Antworten - Kommentar von Martin Stähle (07.01. 2010 23:25 Uhr):
Betreff:Chondroitin Glucosamin Wie sieht es mit organischem Silicium aus? - Bezug: Gelenke, Bindegewebe?
Antworten - Kommentar von Gerhard Pickert (08.01. 2010 18:29 Uhr):
Seit ca. 9 Monaten nehme ich diese Kapseln mit zusätzlichem MSM. Meine Gelenk- u. LWS BWS-Schmerzen haben sich seit dem wesentlich verbessert. Mit freundlichen Grüßen G.Pickert
Antworten - Kommentar von Niall OSiochain (25.01. 2010 17:29 Uhr):
Glucosamine Sulphate habe ich seit 15 Jahren Tag täglich zu mir genommen. Es wird im Ausland hoch gepriesen.
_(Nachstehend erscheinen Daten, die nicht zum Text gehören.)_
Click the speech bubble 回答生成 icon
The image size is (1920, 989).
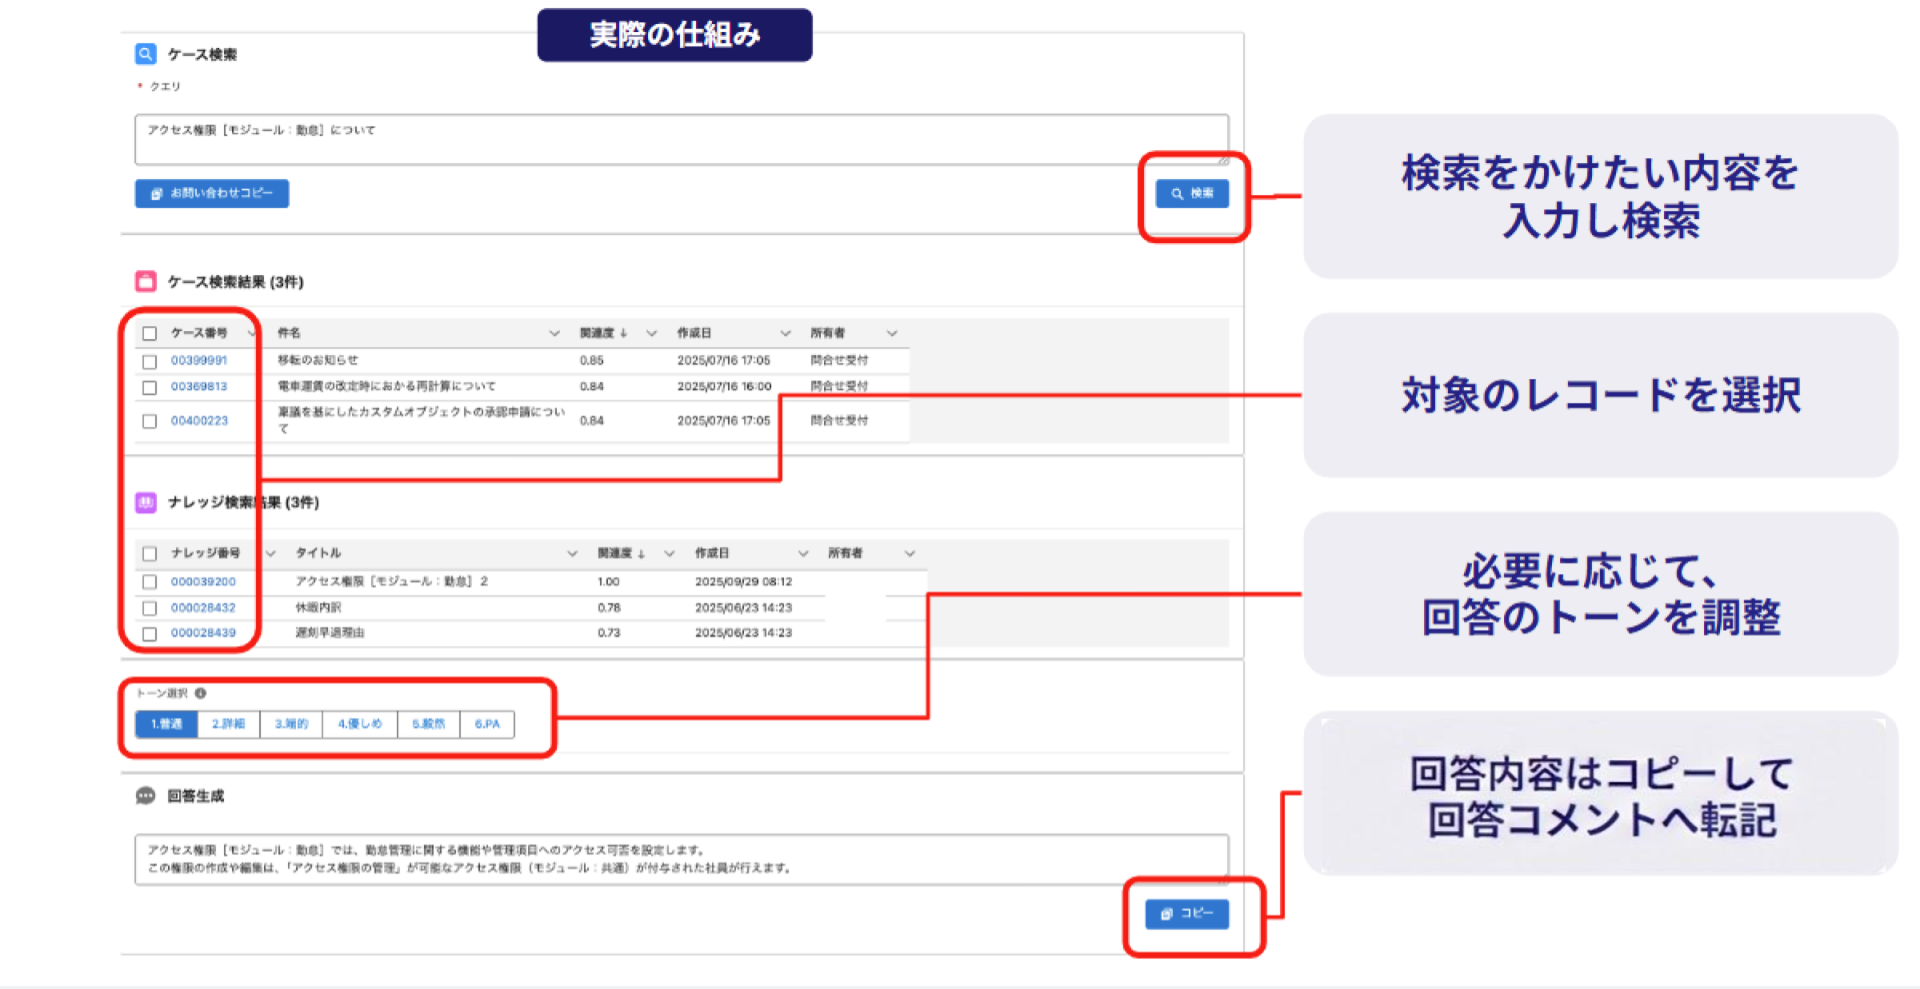tap(146, 796)

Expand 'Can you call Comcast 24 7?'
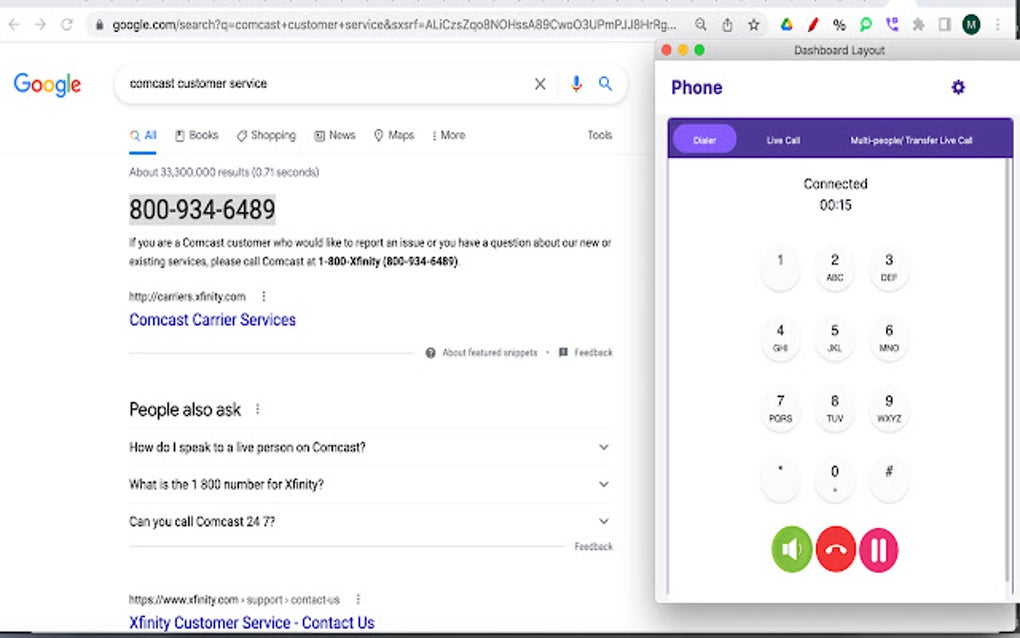603,521
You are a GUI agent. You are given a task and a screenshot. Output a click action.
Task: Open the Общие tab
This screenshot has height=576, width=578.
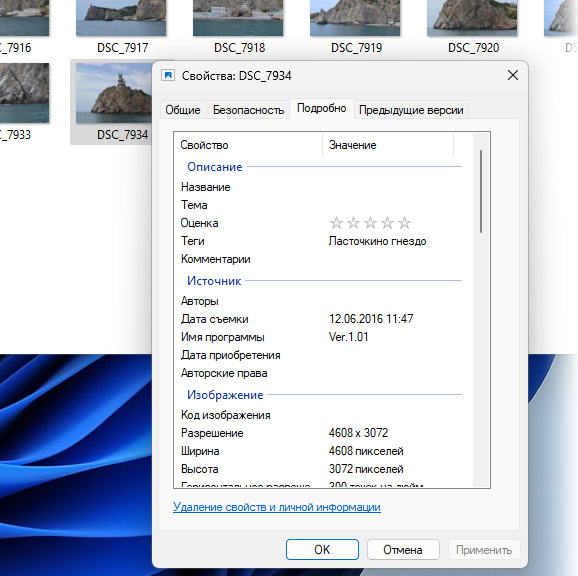click(x=183, y=110)
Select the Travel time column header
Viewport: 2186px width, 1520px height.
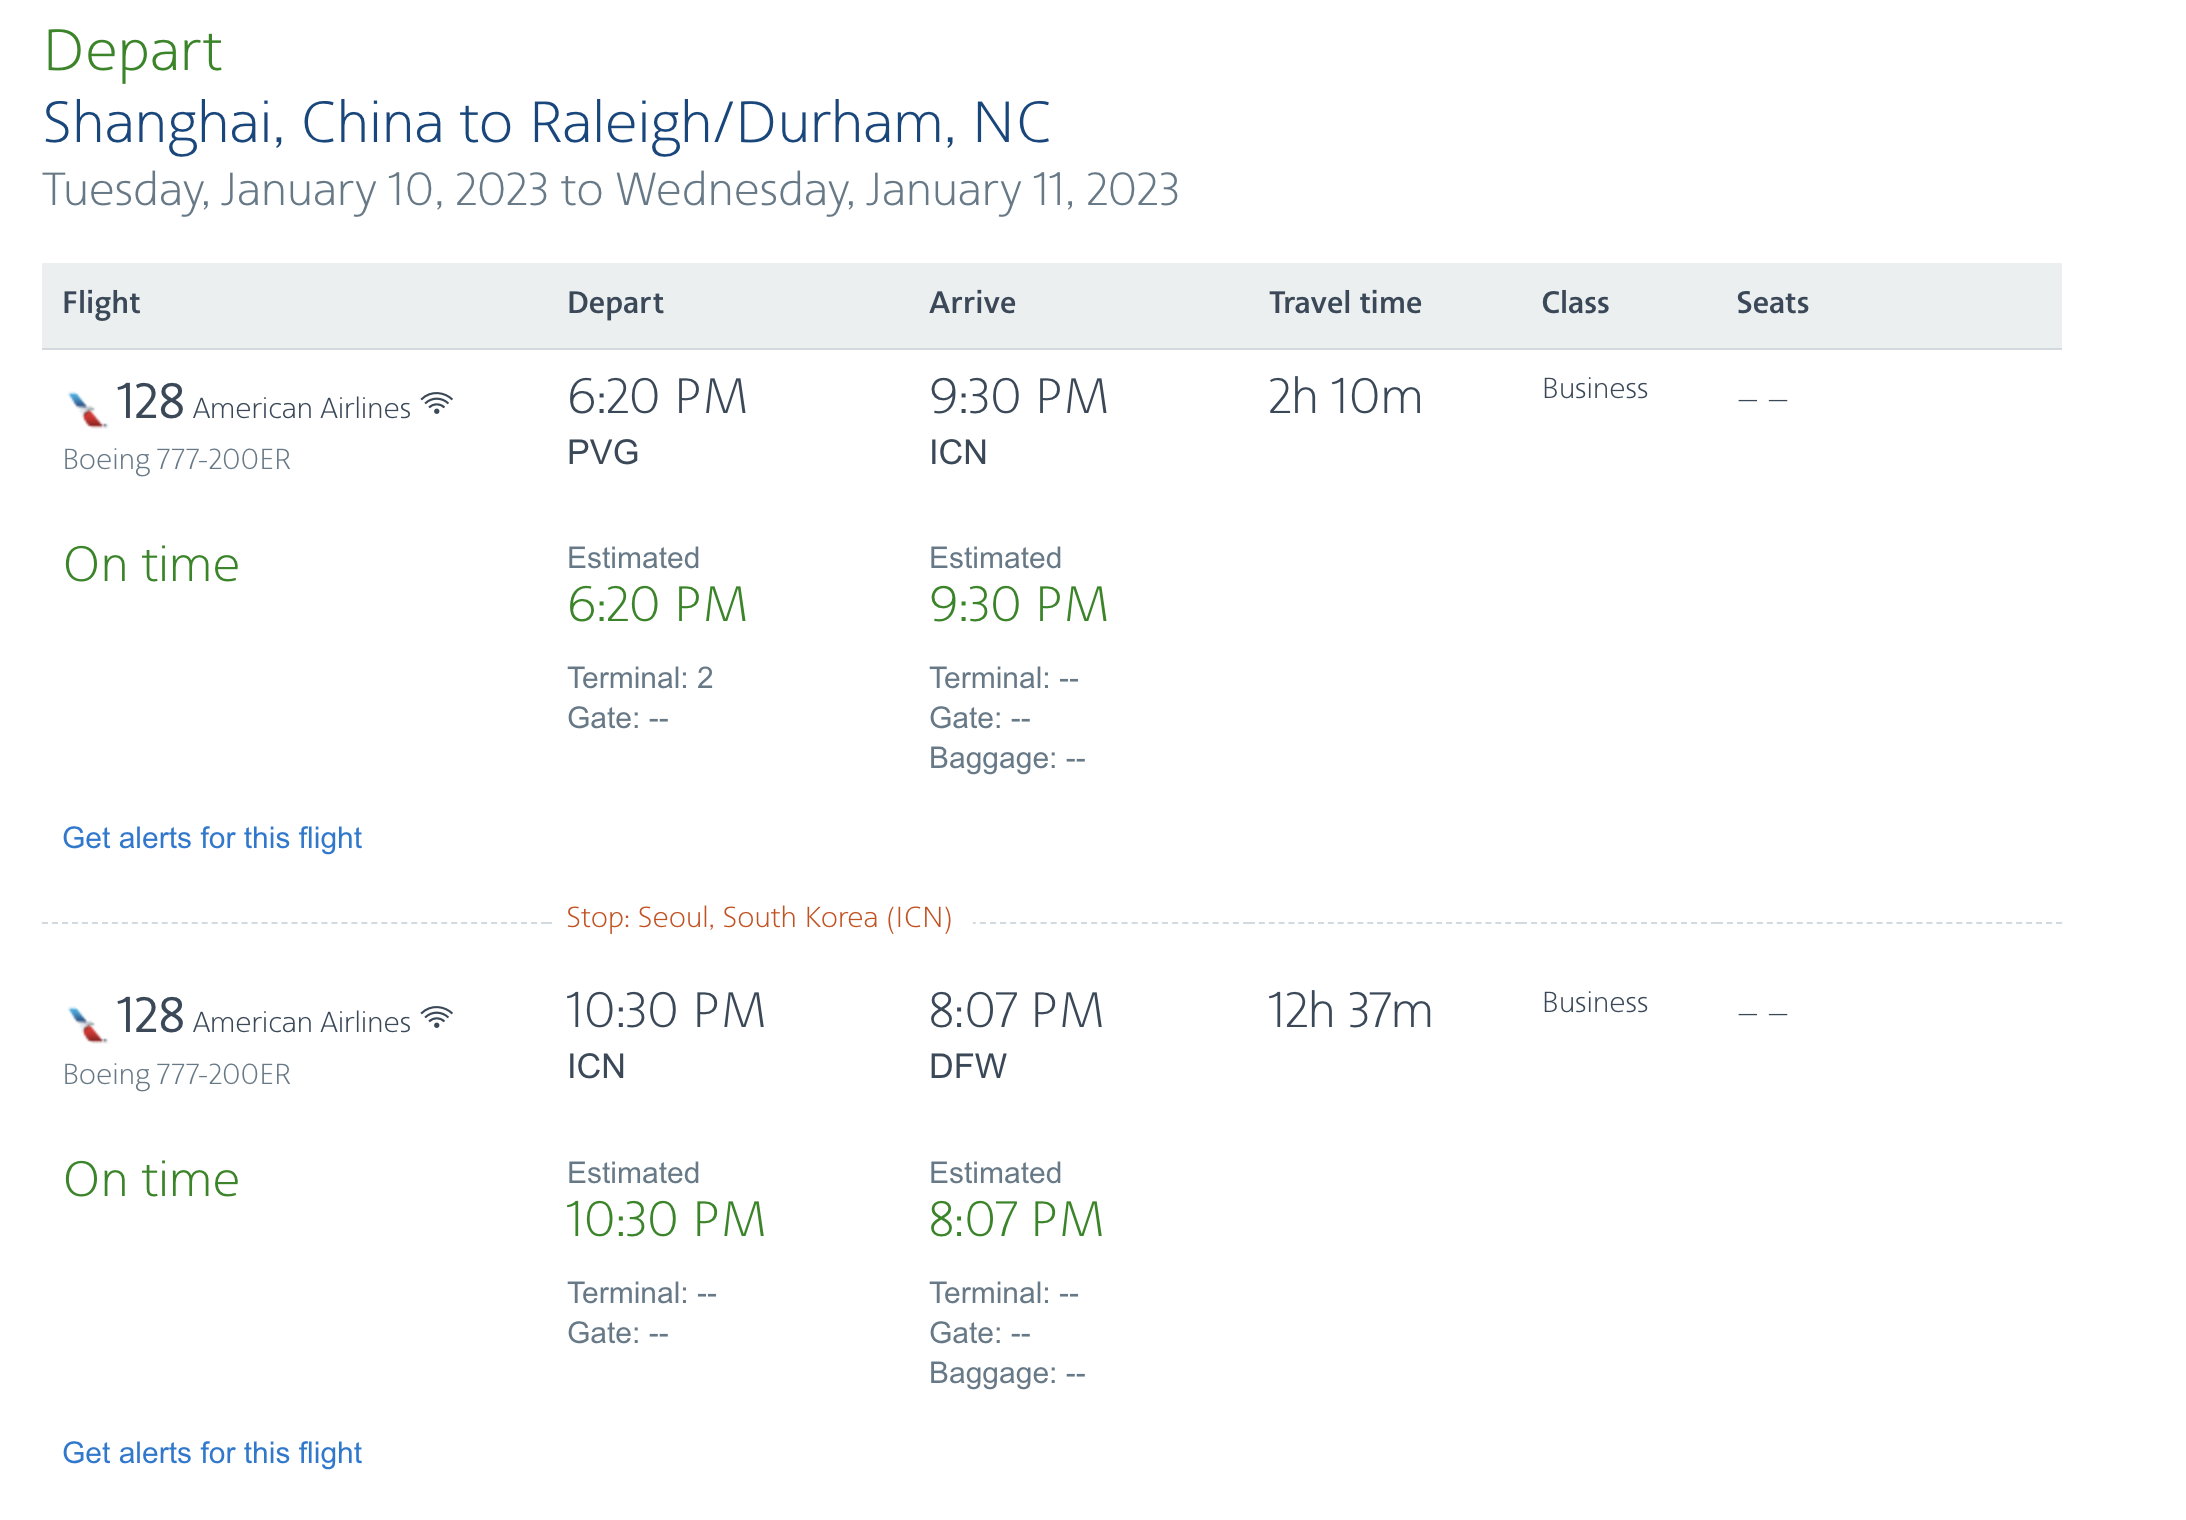pos(1345,303)
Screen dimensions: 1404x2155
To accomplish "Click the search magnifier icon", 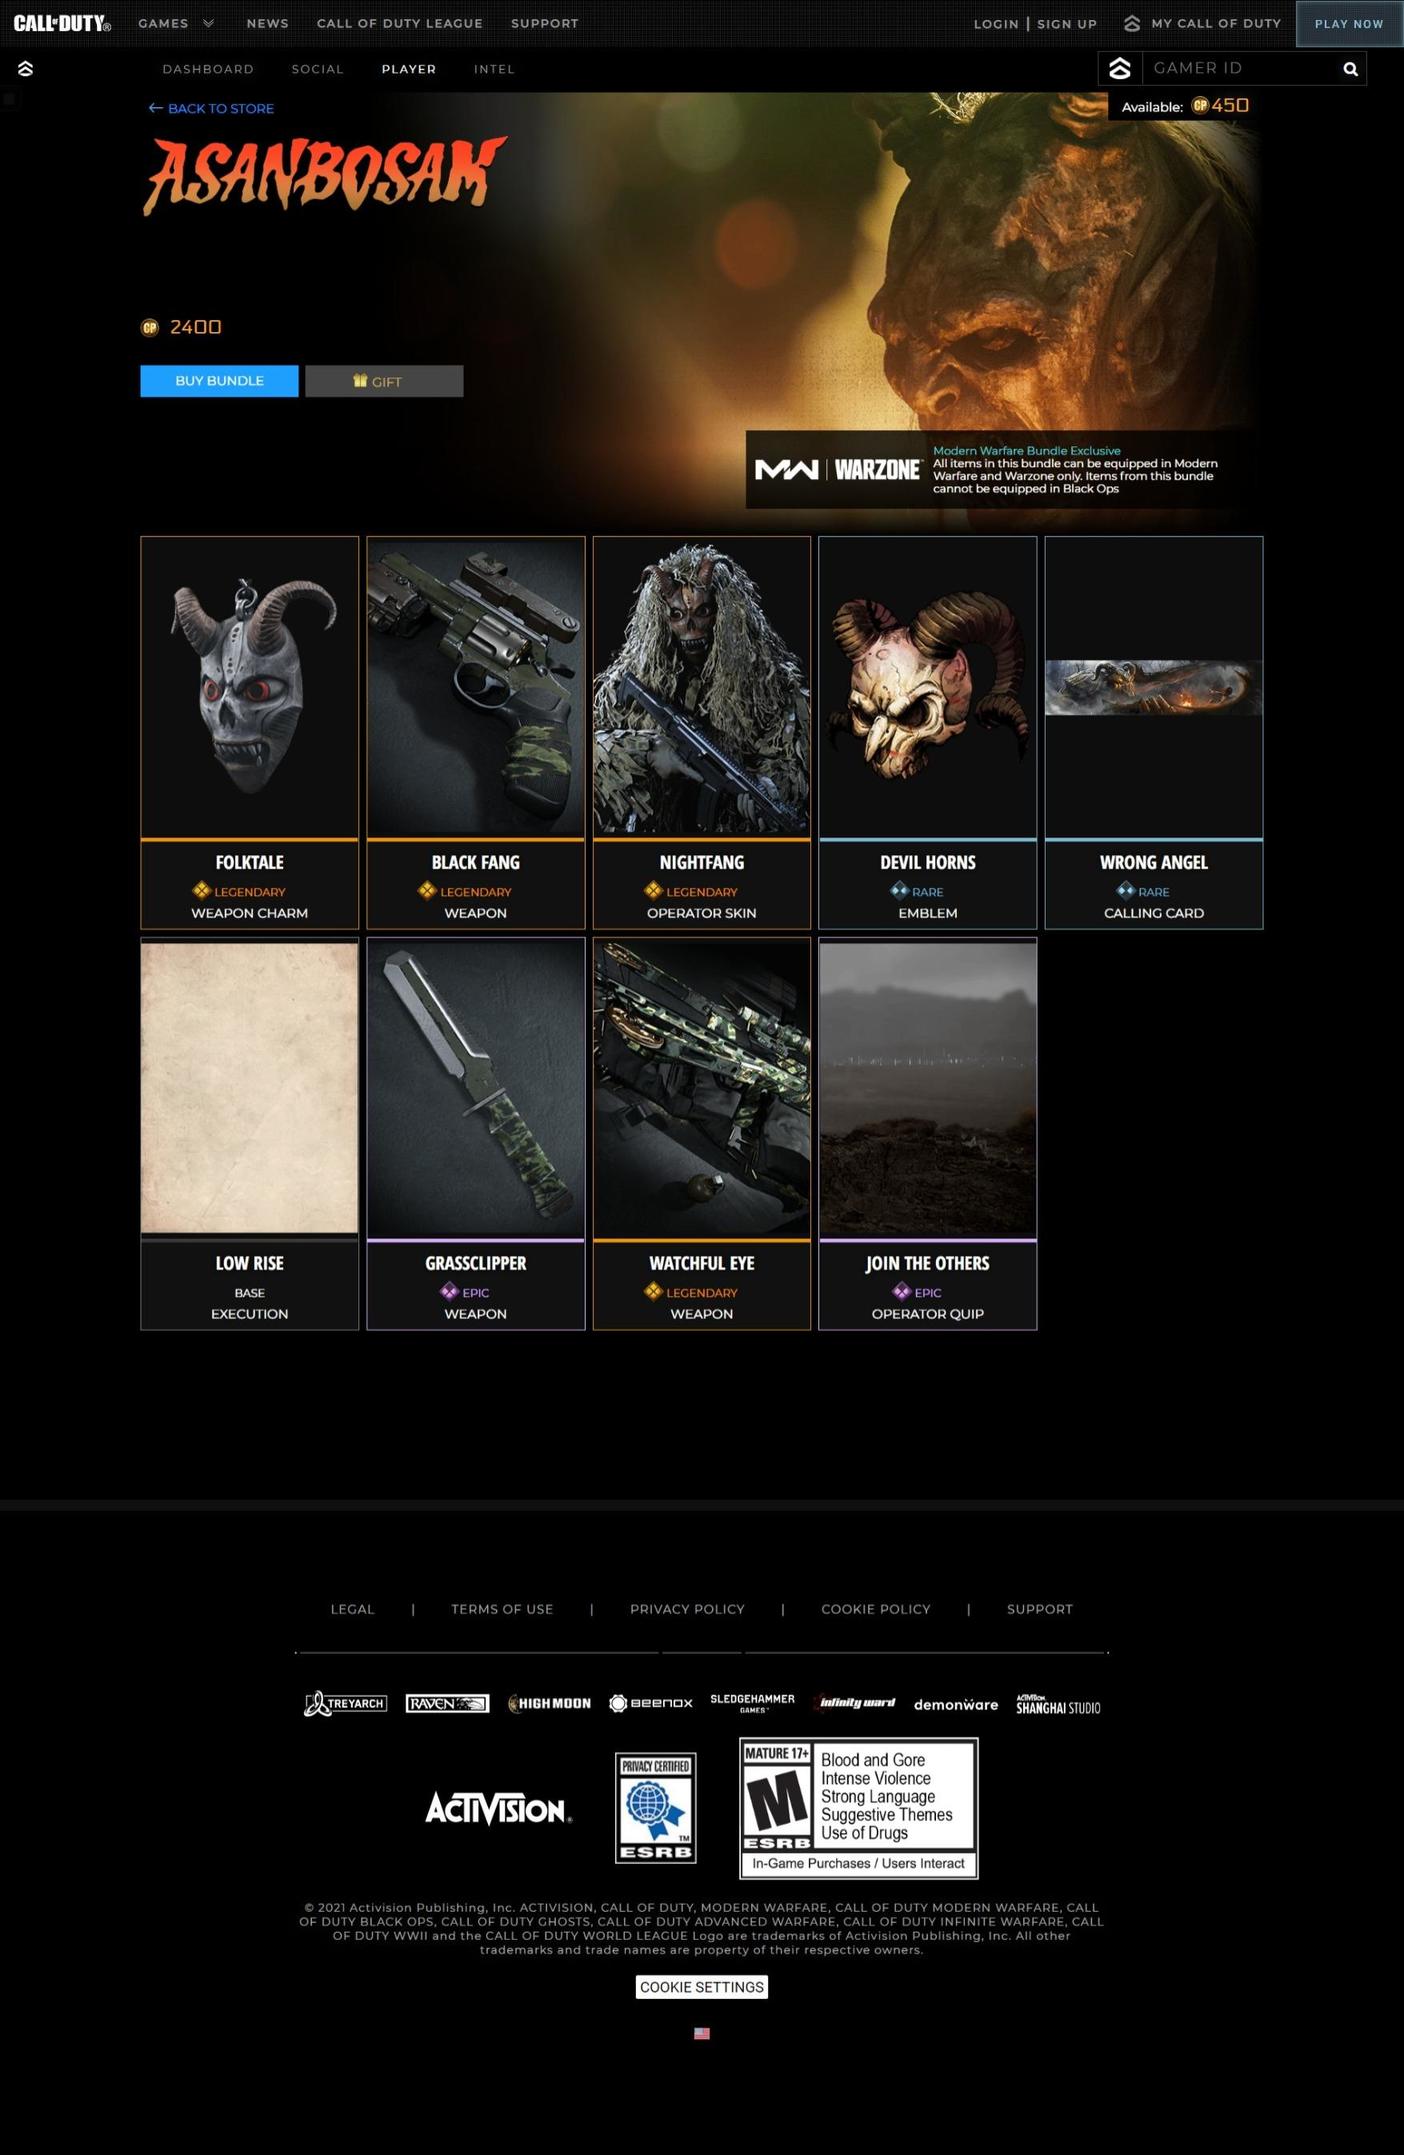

In 2007 fingen Entzündungen in den Sehnen, Muskeln und Fersen meiner beiden Beinen sich so weit zu verschlechtert, dass ich kaum mehr gehen könnte. Zwei Internisten wussten keinen Rat. Ich habe alle bekannten Salben angewendet, ohne Wirkung. In April 2009 habe ich einen IGg Bluttest mir machen lassen. Arzte halten nicht viel davon. Der Test hat 450 Euro gekostet. Es würden 280 Lebensmittel geprüft. Es kamen einige minimale Unverträglichkeiten, z.B. Getreide zu Tage, aber eine starke Unverträglichkeit gegenüber Krusten/Schaltier. Da ich diese überhaupt nicht essen wurde, habe ich mit dem CTL-Labor von ImuPro gesprochen. Sie sagten, nein es liege keinen Fehler vor. Im August bin ich auf ein amerikanisches Buch gestoßen das u.a. diverse Entzündungskrankheiten behandelte. Empfohlen u.a. würden Ingwer, Teufelskralle, Tumerich und Glucosamine*. Alle vier nahm regelmäßig ohne Erfolg. Den Stern ist mir aufgefallen. Am Ende stand ein Notiz: „Sollten Sie eine Unverträglichkeit gegenüber Krustentiere besitzen, nehmen Sie dieses Mittel NICHT, weil es aus den Schalen von Krabben gewonnen wird“. Ich war geschockt. Nachdem ich sofort das Glucosamine aufgegeben hat, fingen nach zwei Wochen die Entzündungen nachzulassen und nach sechs Wochen waren sie total ausgeheilt. Ich könnte seitdem ganz normal wie früher wieder gehen. Was ich damit sagen will, ist dass ich in den vielen guten und geschätzten Artikeln die Sie veröffentlichen, habe ich keinen Artikel über die möglichen Nebenwirkungen von gewissen Lebensmittel bzw. Ergänzungsmittel gelesen, z.B. Oxalsäure in u.a. roter Bete blockiert die Aufnahme von Kalzium. Ich möchte hiermit einen Anstoß geben.